As the Supreme Court explained many years ago, tax “evasion” is the “eap-stone” of tax law violations. See Spies, 317 U.S. at 497, 63 S.Ct. 364. A felony since at least 1903, it has long been recognized as “the gravest of offenses against the revenues.” Id. at 499, 63 S.Ct. 364. In his opinion for the Court in Spies, Justice Robert Jackson (a former General Counsel for the Bureau of Internal Revenue, Assistant Attorney General for the Tax Division, Solicitor General, and Attorney General), after outlining the then civil and criminal “penalties imposed by Congress to enforce the tax laws,”9 id. at 495, 63 S.Ct. 364, concluded that “[t]he climax of this variety of sanctions is the serious and inclusive felony, defined to consist of a willful attempt in any manner to evade or defeat the tax,” id. at 497, 63 S.Ct. 364 (emphasis added).

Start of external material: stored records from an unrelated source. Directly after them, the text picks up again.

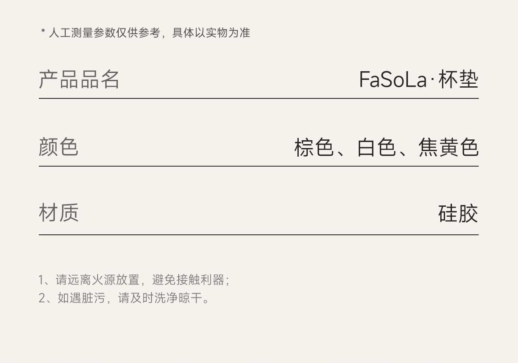518x363 pixels.
Task: Click the 颜色 label
Action: coord(58,147)
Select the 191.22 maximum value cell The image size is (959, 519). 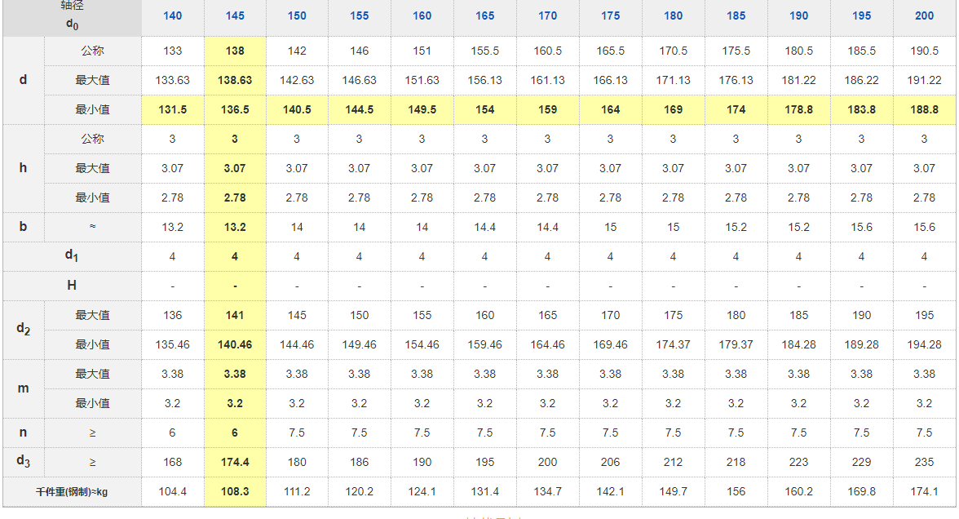pos(924,80)
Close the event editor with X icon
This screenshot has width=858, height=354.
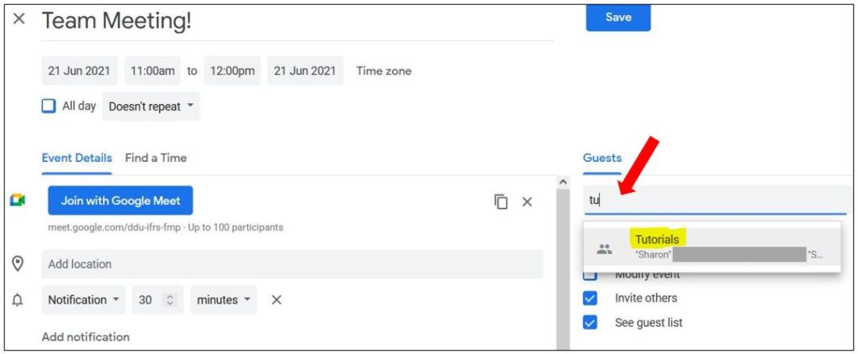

Thus, for Congress to select tax evasion as the “aggravated” tax felony, justifying removal of an alien who committed it, while sparing lesser tax felons, is thoroughly consistent with the history and structure of criminal tax offenses.
In the end, after considering various tools of statutory construction, we believe that Congress’ intent is clear: in enacting subsection (M)(ii), it intended to specify tax evasion as the only deportable tax offense; it follows that it did not intend subsection (M)(i) to cover tax offenses.10 *225To the extent that any ambiguity lingers, we note that there is a “longstanding principle of construing any lingering ambiguities in deportation statutes in favor of the alien.” INS v. Cardoza-Fonseca, 480 U.S. 421, 449, 107 S.Ct. 1207, 94 L.Ed.2d 434 (1987) (principle is a corollary to the rule of lenity that applies in construing criminal statutes); see also INS v. St. Cyr, 533 U.S. 289, 121 S.Ct. 2271, 150 L.Ed.2d 347 (2001); see also Valansi (“This rule of construction ... may be applied as a canon of last resort to determine the intent of Congress on an ambiguous issue.”). The facts of the present case highlight the reason this principle exists: it is a plain fact that in reality neither the prosecution, nor the sentencing judge involved in the prosecution, plea and sentencing of petitioners, treated their offense as “aggravated.” The prosecution acquiesced in, if it did not negotiate, a plea agreement, and the judge imposed a sentence characteristic of a misdemeanor, not a felony — much less an “aggravated one” (however it be defined). See Francis v. Reno, 269 F.3d 162, 170-71 (3d Cir.2001) (noting that the importance of this principle is highlighted “given the changes in immigration law effectuated by the [1996 amendments to the Immigration and Nationality Act]).” 11
Accordingly, we conclude that the petitioners’ conviction for violating section 7206(1) of the Internal Revenue Code is not a removable offense under 8 U.S.C. § 1101 (a) (43) (M) (i). That decision makes it unnecessary to consider the petitioners’ argument that the record does not establish a loss of $10,000.
III. CONCLUSION
The Petition for Review of the decision of the BIA approving the removal order of the IJ is granted with directions to vacate the removal orders with respect to the petitioners.